This means that they can be stopped at that source or in transit from it by appropriate and well-enforced regulation. The article that I posted suggests that registration of firearms is effective in reducing firearms ownership by criminals, but if you have a better idea then by all means feel free to share it. I'd note that just saying existing laws will do clearly doesn't cut it though because crooks don't seem to have any trouble getting guns in the US at the moment.

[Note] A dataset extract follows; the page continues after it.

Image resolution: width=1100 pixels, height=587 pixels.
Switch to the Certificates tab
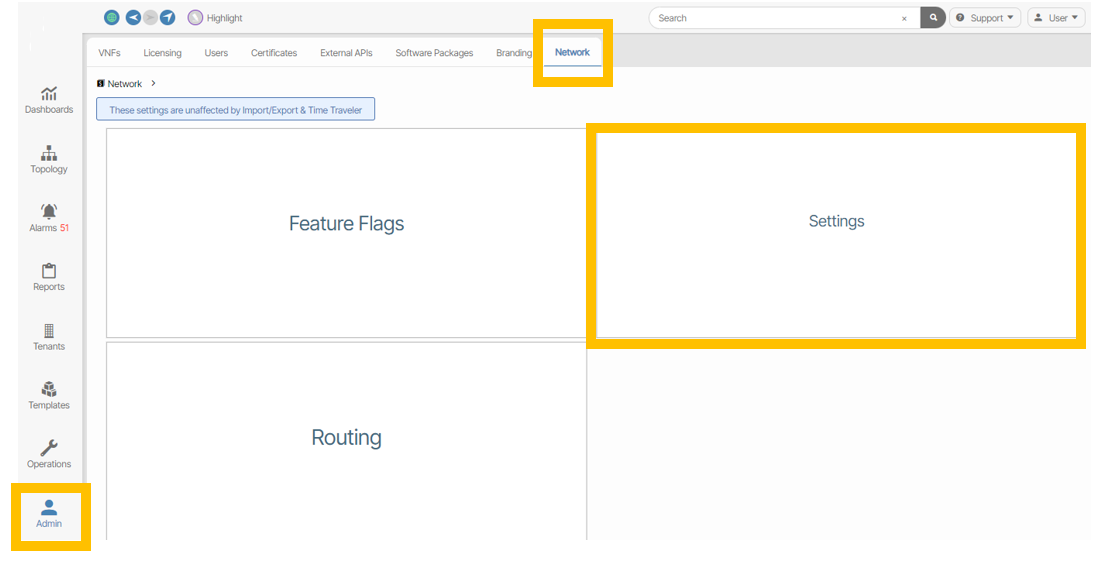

Agreed:  Appropriate and well-enforced legislation.  Exactly what all the many tens of millions of pro-gun Americans want.  No, it does not suggest that to me, instead it suggests that those criminals hampered by it instead turned to other means to obtain their firearms anyway in spite of it.  Yes, my better idea(s) has/have already been shared, as well as my reasons why the ideas you mentioned are not better ideas, and are shared by those same tens of millions of Americans I mentioned above.  Existing laws (when enforced) certainly can cut it just as well as your proposed new ones (when enforced), and with the added benefit of being less undesirably intrusive into the lives of 99% of gun owners who have not and never will commit a crime with their guns, as well as the 100% of Americans who will have their whole Constitutional system and heritage further eroded by them.  This issue is not merely about crime statistics, even though they are sufficiently on the side of liberalizing gun ownership, because murder rates by instrument used are not the only thing that is important in life.  If it was, then as has been pointed out before, all sorts of objects would "need" to be banned. 


The problem with your argument is that while it might be illegal to sell a weapon to a convicted felon, a minor or somebody with a mental illness and while that will probably stop gun owners from doing so, without registration and tracking of the weapon there is nothing stopping somebody without a record buying one and onselling it to crooks. I suspect that this is why the study that I provided shows the result that it did.
 
Sure, registraton and tracking make purchasing a gun a bit more onerous and expensive but based on our experience not prohibitively so for honest citizens. People in the US are generally reasonably well off so I doubt that having to spend a bit to get a gun registered is going to prevent somebody who really wants one for self defence or sporting purposes from getting one, especially with the number of cheap second-hand ones floating around. I don't know why you wouldn't want to do this, it isn't going to stop you keeping a gun and it might weight the odds for you against a criminal who can now only own a knife.
 
I would also note that in DC versus Heller the Supreme Court clearly articulated that you have a right to bear arms in self defence, that this is not unlimited and that Governments have the right to regulate gun ownership. As such you can't argue that licencing and registration is an erosion of your Constitutional rights. In any case I think the whole "erosion of rights" argument is eronenous as I am sure that there are plenty of people in the US who believe that people should be able to own guns but that reasonable restrictions should be enforced. They aren't going to let the gun control zealots take them away completely. I know that if further restrictions were imposed here I would oppose them because I think that the current ones are adequate for our purposes.